0
 Terdakwa Anang didampingi PH-nya Yuliana dari LBH Lacak
Suarabaya  – “Yang terhormat, yang Mulia Hakim Ketua, Hakim Anggota, Yang terhormat Bapak Jaksan besera Tim. Demi Allah saya berkata jujur bahwa saya tidak menerima uang Rp 669 juta dan Rp 49 juta yang dituduhkan kepada saya. untuk itu saya mohon keringanan Vonis saya. Istri saya keadaan sakit, paru-paru tinggal satu. Anak perempuan yang Ketiga berumur 10 bulan. Saat saya ditangkap di Polda, umurnya baru 45 hari samapai sekarang 10 bulam belum ketemu saya. Saya bersumpah demi mereka anak-anak saya yang saya sayangi. Demi orang tua saya, bahwa saya tidak menerima uang seperti yang dituduhkan kepada saya. Saya harap Yang Mulia Hakim mengabulkan pembelaan saya,” kata terdakwa dalam surat pembelaannya.

Pada 28 Pebruari 2016, terdakwa membacakan surat pembelaan dihadapan Majelis Hakim yang diketuai Hakim Tahsin, dan dimpingi Penasehat Hukum (PH)-nya Yuliana dari LBH Lacak.
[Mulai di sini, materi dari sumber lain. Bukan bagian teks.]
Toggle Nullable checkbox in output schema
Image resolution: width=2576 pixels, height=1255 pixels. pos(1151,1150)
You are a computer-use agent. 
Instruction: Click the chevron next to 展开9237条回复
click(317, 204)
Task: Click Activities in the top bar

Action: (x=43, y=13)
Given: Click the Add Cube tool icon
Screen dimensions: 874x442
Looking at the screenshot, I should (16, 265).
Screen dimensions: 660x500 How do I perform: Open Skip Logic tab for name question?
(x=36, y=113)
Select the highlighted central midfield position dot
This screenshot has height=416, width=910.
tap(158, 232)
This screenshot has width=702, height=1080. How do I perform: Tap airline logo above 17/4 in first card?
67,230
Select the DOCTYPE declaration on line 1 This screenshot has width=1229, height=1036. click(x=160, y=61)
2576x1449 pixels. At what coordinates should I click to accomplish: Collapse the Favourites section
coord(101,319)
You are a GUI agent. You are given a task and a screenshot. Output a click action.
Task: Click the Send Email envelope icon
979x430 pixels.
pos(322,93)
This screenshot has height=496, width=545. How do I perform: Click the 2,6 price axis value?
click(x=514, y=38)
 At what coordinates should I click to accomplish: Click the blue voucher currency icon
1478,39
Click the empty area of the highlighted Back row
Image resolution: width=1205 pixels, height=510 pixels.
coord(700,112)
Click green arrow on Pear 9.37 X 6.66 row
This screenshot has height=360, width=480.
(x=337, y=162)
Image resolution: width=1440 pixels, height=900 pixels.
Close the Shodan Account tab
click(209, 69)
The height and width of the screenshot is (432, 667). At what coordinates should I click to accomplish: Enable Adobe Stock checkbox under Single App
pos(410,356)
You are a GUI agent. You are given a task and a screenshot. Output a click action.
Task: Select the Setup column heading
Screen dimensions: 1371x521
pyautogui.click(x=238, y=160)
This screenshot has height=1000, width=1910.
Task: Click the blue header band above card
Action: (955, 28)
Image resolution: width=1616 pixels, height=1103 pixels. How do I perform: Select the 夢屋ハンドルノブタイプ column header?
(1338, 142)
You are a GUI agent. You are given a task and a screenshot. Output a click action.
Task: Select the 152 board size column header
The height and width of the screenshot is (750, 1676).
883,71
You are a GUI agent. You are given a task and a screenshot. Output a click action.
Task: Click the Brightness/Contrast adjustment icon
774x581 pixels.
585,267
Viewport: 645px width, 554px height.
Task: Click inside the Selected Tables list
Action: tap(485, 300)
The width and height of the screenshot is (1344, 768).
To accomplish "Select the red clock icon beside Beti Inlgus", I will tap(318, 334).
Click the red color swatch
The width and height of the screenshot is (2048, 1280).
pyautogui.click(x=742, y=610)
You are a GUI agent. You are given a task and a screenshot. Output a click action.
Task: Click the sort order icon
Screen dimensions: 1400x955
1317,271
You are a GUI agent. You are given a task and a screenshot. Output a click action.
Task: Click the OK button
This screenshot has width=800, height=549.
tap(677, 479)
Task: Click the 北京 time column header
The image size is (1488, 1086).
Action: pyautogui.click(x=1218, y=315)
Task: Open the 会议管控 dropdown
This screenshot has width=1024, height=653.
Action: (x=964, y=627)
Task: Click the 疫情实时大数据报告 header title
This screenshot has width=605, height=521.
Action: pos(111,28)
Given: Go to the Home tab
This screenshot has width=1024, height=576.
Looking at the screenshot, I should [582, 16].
Anang adalah salah satu dari Empat terdakwa (Amru, Sekretaris Bawaslu Jatim; Gatot Sugeng Widodo, Bendahara dan Indriyono Pimpinan CV Canopus/rekanan, perkara masing-masing terpisah) dalam kasus dugaan korupsi di lembaga pengawasan Pemilihan Umum yakni Bawaslu Provinsi Jawa Timur pasca Pilgub 2013 lalu, yang menggunakan anggaran APBD dalam bentuk NPHD (naskah perjanjian hibah daerah) sebesar Rp 142 miliar. Dan kemudian dianggap merugikan negara sebesar Rp 5,6 miliar karena dugaan digunakan untuk kegiatan fiktif atas laporan Pejabat Pengadaan Bawaslu Jatim, Samudji Hendrik Susilo Bali atau Hendrik (status tersangka) ke Polda Jatim pada Oktober 2013.

Dalam kasus Korupsi, masyarakat Indonesia mendukung penegakan supremasi hukum disemua bidang, tanpa pandang bulu baik pejabat tinggi maupun masyarakat jelata. Sehingga, pembelaan terdakwa bisa jadi dianggap suatu alasan pembenaran diri dan menjadi bahan “tertawa” sebagian orang. Namun dalam fakta persidangan sejak awal, terdakwa mengakui dihadapan Majelis Hakim bahwa, dirinyalah yang mencari kemudian meminjam profil CV atas suruhan Hendrik dan Pasaru Palembangan selaku Koordinator keuangan. Dia (terdakwa Anang) dengan jujur menjawab pertanyaan Majelis bahwa, dia mengenal Hendrik dari Pasaru Palembangan yang jauh dikenalnya lebih dahulu.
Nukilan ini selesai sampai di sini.